According to Mr Thomson, one detective gave the following account:
‘From 28th January 2011 to 8th February 2011 approximately 20 million e- mails were deleted from the Nl e-mail archives by Essential Computing (a sub-contractor) acting under NI’s direction.
‘The e-mails date from the period up to 2007, which is the relevant period for phone hacking activity. This action was taken despite the fact that Nl was aware of the police investigation and of the potential relevance of the material being deleted.’
Among those accused of conspiring in the alleged cover-up is Rebekah Brooks, the current Chief Executive of News UK, which publishes The Sun and Sun on Sunday tabloids and The Times and Sunday Times broadsheets.
Mr Lewis was later a key part of the Management and Standards Committee (MSC) instituted by the Murdoch’s in July 2011 to protect their British news publishers from corporate charges as years of official denials that phone hacking at its newspapers extended beyond one “rogue reporter” started to unravel.

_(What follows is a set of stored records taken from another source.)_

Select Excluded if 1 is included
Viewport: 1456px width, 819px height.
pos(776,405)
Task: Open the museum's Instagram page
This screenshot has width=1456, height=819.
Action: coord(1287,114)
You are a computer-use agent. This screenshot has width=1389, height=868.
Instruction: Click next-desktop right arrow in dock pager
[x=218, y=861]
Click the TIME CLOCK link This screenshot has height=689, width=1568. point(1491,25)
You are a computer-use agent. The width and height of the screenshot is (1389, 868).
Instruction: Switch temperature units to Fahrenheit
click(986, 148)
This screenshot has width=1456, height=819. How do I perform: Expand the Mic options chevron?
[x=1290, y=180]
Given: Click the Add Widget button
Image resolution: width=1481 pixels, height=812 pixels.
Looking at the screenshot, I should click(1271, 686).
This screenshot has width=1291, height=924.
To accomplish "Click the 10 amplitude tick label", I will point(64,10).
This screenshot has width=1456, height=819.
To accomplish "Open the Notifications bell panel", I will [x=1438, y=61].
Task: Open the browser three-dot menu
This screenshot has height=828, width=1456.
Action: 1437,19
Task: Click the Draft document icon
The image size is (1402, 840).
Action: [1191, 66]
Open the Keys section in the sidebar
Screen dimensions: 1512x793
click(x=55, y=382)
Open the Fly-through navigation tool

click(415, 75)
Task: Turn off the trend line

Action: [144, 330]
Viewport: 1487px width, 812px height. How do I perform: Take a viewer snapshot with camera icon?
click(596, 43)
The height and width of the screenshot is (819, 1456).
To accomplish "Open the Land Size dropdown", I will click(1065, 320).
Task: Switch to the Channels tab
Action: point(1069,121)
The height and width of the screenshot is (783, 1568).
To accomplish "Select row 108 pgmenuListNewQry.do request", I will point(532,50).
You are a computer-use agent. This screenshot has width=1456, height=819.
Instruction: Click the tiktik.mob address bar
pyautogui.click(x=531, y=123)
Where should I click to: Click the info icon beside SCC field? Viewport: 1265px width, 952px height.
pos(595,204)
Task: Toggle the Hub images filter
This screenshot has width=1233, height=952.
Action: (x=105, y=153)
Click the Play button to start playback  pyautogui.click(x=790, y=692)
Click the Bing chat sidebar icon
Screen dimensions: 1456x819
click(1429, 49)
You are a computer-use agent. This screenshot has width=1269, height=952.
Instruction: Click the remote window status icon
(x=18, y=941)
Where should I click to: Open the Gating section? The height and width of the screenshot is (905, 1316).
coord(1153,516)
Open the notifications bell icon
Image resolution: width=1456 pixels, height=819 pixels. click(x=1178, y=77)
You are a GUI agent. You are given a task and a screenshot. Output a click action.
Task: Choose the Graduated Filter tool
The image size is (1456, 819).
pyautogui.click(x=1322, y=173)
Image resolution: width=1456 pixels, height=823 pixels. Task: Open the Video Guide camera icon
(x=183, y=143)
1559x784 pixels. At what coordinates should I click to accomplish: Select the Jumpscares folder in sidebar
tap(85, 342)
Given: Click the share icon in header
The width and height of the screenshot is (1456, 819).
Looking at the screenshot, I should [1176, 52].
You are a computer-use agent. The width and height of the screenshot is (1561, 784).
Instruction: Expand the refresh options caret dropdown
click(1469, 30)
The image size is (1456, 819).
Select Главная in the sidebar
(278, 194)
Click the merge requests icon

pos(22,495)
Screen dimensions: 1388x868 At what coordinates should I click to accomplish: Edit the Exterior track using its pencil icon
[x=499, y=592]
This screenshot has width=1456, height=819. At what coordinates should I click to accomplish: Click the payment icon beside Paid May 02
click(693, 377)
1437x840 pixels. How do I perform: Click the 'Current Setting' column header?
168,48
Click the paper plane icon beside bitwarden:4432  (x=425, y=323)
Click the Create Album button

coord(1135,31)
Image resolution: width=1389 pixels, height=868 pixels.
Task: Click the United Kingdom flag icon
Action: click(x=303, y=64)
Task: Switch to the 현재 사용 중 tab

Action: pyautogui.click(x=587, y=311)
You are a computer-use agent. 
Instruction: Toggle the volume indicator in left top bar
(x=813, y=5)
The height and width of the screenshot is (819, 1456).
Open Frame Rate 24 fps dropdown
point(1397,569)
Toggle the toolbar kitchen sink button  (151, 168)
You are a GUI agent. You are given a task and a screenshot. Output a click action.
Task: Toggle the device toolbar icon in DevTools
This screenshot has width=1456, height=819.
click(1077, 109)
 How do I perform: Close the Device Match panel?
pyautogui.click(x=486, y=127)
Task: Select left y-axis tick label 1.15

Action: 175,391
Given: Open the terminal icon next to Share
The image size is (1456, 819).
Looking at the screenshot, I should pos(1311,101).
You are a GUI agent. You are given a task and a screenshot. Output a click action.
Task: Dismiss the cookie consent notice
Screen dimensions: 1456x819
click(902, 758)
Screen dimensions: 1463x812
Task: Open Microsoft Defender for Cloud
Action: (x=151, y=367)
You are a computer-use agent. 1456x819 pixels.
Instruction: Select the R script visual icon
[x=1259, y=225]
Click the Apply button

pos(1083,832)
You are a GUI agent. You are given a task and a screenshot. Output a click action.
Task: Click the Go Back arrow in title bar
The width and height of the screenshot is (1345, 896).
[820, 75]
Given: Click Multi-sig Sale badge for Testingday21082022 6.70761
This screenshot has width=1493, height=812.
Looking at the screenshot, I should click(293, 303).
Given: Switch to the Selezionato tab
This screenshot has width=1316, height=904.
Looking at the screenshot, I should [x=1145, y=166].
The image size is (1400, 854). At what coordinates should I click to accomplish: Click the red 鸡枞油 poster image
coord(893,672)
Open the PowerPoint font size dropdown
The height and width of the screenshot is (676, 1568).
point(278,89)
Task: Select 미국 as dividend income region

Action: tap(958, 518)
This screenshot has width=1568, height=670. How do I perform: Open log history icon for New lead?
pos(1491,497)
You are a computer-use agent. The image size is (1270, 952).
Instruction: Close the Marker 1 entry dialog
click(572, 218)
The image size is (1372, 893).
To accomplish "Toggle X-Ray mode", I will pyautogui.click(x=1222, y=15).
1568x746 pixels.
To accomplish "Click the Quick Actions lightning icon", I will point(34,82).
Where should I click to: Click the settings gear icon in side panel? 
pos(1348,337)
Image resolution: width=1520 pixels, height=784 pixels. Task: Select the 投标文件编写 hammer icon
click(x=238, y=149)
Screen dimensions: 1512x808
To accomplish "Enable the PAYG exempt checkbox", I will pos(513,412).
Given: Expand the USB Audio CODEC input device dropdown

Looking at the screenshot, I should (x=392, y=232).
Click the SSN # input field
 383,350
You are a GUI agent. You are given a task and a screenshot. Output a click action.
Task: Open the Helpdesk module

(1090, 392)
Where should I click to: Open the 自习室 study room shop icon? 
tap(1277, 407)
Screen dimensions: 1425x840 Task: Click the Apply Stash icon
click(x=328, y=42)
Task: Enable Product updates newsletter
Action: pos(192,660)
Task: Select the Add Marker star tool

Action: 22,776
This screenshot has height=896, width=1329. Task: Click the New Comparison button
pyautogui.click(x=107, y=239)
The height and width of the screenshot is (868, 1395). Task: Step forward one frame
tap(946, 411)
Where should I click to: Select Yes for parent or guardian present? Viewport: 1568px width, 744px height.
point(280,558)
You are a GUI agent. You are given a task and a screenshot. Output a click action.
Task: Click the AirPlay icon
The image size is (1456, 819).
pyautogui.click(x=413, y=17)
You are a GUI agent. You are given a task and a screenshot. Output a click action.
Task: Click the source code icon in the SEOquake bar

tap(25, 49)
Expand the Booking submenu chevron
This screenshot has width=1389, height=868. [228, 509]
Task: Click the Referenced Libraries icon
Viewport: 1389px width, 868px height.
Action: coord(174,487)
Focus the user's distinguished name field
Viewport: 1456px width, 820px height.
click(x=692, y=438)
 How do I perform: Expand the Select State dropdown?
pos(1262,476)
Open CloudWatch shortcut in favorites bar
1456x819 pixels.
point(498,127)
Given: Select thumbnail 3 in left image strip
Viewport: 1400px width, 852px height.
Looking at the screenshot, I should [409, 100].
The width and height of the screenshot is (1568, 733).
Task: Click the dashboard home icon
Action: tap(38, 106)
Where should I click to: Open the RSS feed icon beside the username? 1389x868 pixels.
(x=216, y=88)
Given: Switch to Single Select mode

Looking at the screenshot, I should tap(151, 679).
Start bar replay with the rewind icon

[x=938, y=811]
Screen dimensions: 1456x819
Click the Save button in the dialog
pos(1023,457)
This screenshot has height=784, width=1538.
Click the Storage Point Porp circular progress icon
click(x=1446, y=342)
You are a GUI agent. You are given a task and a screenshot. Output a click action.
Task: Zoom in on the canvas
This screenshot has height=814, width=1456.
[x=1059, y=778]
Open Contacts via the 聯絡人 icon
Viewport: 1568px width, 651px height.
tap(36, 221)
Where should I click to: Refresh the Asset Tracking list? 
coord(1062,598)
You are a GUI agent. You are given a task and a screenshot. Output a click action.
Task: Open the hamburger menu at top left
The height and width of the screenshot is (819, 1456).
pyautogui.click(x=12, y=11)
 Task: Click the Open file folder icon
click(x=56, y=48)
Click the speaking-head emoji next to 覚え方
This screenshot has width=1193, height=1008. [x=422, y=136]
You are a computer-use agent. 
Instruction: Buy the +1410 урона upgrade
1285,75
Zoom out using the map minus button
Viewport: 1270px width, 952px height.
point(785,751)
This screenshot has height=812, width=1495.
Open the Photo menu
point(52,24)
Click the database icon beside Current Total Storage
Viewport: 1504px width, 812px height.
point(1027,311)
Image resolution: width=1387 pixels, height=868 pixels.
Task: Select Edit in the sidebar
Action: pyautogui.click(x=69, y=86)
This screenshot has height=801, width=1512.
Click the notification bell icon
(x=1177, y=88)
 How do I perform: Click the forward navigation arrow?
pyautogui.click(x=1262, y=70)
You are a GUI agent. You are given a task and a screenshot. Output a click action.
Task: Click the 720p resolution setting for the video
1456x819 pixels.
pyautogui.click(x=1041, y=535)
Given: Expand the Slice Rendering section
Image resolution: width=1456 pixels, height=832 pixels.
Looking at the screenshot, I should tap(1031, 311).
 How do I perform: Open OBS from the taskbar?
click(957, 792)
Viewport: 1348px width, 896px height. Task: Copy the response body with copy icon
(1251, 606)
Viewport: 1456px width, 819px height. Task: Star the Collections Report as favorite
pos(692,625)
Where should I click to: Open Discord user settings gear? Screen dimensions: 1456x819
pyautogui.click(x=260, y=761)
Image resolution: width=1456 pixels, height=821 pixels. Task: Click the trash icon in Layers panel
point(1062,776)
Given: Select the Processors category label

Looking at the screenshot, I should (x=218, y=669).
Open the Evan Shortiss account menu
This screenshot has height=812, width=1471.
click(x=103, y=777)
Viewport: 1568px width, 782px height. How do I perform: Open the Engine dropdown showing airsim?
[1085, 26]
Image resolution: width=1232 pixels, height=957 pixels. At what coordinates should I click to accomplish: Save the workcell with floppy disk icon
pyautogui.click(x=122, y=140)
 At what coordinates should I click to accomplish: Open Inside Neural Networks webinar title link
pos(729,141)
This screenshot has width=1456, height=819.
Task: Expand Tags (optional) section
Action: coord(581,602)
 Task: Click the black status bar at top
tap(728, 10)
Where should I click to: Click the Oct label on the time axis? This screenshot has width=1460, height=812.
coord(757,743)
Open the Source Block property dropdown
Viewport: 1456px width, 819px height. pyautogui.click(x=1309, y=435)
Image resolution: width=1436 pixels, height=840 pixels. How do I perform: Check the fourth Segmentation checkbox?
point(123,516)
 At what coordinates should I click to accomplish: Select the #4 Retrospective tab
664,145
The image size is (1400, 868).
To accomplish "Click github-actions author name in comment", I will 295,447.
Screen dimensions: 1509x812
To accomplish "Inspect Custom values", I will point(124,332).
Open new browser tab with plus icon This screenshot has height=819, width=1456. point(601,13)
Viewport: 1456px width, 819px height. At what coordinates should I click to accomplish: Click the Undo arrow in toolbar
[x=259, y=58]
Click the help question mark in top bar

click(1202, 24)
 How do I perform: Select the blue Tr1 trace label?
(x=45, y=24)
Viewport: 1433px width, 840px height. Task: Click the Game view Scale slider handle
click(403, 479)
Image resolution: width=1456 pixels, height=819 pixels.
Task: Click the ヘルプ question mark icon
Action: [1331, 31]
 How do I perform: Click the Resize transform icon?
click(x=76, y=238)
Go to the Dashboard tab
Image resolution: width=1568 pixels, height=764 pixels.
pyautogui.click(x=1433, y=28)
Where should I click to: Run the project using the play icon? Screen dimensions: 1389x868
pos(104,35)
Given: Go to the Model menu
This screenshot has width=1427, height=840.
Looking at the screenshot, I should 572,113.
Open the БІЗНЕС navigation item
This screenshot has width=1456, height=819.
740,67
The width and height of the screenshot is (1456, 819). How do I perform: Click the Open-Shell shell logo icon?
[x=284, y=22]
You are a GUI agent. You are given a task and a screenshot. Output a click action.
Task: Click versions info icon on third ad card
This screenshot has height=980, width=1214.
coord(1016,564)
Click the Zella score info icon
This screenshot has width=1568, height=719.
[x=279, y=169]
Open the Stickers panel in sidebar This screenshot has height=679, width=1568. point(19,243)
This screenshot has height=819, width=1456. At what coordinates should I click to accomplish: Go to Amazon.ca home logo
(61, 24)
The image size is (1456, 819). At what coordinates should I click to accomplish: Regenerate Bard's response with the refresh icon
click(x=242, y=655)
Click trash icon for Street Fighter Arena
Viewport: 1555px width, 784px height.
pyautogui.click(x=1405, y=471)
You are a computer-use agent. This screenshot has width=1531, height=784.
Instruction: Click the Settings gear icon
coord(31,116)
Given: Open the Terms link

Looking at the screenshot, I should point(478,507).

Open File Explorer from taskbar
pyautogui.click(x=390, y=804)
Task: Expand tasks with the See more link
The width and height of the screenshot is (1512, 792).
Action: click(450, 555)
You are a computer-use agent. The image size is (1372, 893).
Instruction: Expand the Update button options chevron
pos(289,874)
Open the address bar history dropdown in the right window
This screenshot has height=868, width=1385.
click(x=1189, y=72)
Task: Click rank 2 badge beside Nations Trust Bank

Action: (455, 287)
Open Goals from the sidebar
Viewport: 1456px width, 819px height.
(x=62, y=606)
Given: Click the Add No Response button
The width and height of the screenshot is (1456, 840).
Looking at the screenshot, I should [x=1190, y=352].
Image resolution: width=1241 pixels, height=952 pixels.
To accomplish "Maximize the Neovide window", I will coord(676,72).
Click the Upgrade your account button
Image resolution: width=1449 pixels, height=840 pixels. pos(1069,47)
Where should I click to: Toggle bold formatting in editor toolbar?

The 51-year-old former publisher of Murdoch’s influential Dow Jones is now a “wild card” entry into the race to succeed Tony Hall when he steps down later this year.
However, a damaging legal document – deployed earlier this month at the High Court in London as part of a major managed phone-hacking litigation – sets out serious allegations against Mr Lewis that at present are due to be tested at a trial in October.
The papers – which set out the Claimants’ case alleging News UK’s predecessor News International set out to conceal and destroy evidence it was legally required to retain – claim Mr Lewis not only deliberately deleted “millions” of emails – but then permitted the wiping of back-up discs.
The alleged cover-up came as police were conducting a live investigation into phone hacking at the time, and early known victims News International’s unlawful newsgathering practice were suing the company, as part of which the company was required to preserve evidence.
NGN deny or do not admit that a cover-up took place.